» Challenge
Recast the records starting at the line containing "The height and width of the screenshot is (370, 508)." and ending at the line containing "will click(x=750, y=654)." as a two-column CSV with columns named instruction and response. Give one row per record, with its text under instruction and its answer under response, each in a single quoted field and with line breaks replaced by spaces.

» Information supplied
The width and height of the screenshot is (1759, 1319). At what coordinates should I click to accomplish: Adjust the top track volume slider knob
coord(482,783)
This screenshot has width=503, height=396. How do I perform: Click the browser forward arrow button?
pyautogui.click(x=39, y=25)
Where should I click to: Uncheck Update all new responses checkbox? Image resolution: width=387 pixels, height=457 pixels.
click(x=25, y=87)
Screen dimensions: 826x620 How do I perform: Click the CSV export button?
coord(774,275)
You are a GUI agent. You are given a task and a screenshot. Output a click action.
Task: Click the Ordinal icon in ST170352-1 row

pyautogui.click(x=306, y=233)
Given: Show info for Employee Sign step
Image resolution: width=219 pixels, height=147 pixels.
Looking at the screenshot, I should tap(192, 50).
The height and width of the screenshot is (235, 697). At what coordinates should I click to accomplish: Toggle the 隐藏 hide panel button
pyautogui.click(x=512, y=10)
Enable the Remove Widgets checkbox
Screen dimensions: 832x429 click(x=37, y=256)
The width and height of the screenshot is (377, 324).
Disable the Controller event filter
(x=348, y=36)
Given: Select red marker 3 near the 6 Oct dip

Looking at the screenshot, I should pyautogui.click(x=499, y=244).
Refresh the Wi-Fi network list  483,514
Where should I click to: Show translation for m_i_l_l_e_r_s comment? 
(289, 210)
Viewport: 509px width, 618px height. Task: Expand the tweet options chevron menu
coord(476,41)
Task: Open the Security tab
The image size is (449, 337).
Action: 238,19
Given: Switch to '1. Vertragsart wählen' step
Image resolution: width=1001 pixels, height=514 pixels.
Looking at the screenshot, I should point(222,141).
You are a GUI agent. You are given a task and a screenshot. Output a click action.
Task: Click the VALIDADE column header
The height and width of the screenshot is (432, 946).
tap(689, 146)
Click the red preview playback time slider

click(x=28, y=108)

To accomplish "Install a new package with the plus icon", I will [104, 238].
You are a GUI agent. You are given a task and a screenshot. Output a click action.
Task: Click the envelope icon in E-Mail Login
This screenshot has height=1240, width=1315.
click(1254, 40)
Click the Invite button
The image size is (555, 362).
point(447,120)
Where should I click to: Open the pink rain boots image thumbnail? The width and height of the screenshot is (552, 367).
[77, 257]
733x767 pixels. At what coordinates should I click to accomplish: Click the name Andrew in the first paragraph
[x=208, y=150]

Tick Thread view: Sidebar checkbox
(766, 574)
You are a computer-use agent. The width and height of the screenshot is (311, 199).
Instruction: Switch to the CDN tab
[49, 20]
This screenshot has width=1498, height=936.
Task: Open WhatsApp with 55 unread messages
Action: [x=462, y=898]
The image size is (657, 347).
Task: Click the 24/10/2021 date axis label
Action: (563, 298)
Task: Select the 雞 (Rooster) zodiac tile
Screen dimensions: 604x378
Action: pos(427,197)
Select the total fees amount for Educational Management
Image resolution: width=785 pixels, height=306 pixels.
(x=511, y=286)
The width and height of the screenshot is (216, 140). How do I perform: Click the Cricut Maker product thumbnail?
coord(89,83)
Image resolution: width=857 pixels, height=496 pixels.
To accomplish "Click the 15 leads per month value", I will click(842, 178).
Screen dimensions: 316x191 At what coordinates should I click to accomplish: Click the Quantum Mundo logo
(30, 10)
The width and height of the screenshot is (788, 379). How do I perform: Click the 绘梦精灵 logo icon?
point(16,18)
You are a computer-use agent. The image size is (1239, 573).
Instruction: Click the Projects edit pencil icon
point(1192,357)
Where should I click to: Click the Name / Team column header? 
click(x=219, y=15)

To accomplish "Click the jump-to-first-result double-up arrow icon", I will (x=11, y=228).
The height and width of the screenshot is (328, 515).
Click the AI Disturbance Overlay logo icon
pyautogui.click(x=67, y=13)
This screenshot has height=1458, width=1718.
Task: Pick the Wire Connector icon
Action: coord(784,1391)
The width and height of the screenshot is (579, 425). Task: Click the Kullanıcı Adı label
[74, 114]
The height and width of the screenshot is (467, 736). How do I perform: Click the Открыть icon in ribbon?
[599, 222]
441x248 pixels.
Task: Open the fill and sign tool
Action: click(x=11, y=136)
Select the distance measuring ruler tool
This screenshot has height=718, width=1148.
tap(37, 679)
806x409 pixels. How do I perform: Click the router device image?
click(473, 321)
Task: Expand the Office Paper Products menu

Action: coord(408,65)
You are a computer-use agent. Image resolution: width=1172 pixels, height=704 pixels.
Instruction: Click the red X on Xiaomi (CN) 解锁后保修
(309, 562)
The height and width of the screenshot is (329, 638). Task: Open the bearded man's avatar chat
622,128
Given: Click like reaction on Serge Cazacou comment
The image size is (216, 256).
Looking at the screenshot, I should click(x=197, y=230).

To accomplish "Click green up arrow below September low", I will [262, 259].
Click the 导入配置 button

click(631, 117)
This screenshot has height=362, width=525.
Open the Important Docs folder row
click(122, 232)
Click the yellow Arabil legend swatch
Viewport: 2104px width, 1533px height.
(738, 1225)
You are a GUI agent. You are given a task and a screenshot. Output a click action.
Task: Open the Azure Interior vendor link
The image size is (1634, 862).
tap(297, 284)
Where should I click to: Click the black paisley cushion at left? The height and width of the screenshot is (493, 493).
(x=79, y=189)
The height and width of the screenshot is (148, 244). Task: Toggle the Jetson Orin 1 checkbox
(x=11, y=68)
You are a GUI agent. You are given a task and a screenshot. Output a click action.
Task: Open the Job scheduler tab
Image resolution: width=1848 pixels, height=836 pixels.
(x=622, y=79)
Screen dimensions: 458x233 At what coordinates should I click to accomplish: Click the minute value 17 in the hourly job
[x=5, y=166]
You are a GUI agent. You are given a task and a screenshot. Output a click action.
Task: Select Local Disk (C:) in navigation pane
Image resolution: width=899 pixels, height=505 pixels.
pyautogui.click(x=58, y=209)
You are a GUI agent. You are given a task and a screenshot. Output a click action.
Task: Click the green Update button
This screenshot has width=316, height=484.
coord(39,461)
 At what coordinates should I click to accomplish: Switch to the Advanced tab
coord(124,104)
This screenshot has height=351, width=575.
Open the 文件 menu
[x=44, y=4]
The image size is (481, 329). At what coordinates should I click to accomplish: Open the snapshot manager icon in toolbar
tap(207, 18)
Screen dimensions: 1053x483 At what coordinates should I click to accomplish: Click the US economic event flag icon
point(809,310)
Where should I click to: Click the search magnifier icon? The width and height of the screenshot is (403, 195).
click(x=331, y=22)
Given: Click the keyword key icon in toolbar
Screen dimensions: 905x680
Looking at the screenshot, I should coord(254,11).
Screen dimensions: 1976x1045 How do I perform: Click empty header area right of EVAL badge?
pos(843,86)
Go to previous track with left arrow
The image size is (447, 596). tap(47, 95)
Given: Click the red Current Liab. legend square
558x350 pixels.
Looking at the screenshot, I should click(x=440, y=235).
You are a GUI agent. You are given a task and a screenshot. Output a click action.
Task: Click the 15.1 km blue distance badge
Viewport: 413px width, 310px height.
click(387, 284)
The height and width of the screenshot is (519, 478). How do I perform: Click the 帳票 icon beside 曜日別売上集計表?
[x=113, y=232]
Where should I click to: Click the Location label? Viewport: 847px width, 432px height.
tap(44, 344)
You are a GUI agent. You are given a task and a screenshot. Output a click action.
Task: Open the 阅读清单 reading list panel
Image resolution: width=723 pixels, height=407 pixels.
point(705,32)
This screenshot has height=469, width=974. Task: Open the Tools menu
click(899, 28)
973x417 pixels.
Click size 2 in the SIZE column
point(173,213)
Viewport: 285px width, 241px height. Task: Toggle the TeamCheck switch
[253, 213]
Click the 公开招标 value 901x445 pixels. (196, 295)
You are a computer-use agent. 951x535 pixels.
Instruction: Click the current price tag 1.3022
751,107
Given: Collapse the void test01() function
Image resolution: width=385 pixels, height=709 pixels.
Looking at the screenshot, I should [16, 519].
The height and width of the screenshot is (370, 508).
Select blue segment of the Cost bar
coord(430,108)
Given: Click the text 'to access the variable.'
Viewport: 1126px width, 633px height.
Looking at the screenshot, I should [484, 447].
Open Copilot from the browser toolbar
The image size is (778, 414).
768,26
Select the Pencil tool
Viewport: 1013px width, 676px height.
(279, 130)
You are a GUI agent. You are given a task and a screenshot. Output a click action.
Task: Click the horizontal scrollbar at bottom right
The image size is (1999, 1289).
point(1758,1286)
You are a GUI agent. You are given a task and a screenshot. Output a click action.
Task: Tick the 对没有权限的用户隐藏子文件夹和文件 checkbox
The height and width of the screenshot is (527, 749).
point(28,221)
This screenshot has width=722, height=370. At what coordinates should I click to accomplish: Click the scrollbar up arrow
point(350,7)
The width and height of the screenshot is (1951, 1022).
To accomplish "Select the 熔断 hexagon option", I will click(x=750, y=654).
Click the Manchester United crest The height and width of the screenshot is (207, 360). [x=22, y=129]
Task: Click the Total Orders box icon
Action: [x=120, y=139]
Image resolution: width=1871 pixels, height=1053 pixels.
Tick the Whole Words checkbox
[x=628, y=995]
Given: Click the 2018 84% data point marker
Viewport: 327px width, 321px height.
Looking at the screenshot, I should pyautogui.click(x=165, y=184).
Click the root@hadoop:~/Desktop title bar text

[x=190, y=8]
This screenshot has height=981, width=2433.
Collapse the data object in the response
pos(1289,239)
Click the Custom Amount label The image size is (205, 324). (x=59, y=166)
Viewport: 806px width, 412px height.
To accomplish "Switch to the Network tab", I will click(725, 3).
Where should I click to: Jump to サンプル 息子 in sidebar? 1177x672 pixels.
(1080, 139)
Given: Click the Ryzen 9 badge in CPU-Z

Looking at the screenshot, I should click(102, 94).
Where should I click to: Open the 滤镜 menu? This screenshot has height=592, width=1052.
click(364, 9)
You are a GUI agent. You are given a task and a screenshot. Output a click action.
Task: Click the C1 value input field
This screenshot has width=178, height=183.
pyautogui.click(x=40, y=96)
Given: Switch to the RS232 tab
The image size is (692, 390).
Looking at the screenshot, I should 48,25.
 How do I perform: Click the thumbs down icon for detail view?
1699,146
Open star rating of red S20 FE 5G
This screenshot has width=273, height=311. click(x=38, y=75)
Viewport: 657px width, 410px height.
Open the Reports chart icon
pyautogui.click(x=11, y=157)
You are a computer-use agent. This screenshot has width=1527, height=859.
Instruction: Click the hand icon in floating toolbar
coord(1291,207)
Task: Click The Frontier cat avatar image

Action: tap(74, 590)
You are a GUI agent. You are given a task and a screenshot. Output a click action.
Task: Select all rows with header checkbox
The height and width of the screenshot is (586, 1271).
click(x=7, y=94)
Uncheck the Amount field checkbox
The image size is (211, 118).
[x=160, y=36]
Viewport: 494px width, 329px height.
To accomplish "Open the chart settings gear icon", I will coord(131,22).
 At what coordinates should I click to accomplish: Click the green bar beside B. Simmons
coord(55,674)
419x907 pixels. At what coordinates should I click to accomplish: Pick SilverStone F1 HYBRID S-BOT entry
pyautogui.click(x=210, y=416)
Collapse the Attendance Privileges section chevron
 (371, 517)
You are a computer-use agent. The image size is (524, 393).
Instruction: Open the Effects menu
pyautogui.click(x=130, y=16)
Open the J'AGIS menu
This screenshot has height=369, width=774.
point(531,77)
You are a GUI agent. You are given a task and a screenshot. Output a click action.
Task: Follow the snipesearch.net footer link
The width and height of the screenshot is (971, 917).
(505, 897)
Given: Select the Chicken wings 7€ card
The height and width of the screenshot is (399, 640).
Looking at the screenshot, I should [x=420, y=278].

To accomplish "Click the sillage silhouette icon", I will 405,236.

» Solution to this problem
instruction,response
"The height and width of the screenshot is (370, 508). Select blue segment of the Cost bar","coord(430,108)"
"Given: Click the text 'to access the variable.' Viewport: 1126px width, 633px height.","Looking at the screenshot, I should [484, 447]."
"Open Copilot from the browser toolbar The image size is (778, 414).","768,26"
"Select the Pencil tool Viewport: 1013px width, 676px height.","(279, 130)"
"You are a GUI agent. You are given a task and a screenshot. Output a click action. Task: Click the horizontal scrollbar at bottom right The image size is (1999, 1289).","point(1758,1286)"
"You are a GUI agent. You are given a task and a screenshot. Output a click action. Task: Tick the 对没有权限的用户隐藏子文件夹和文件 checkbox The height and width of the screenshot is (527, 749).","point(28,221)"
"This screenshot has width=722, height=370. At what coordinates should I click to accomplish: Click the scrollbar up arrow","point(350,7)"
"The width and height of the screenshot is (1951, 1022). To accomplish ""Select the 熔断 hexagon option"",","I will click(x=750, y=654)."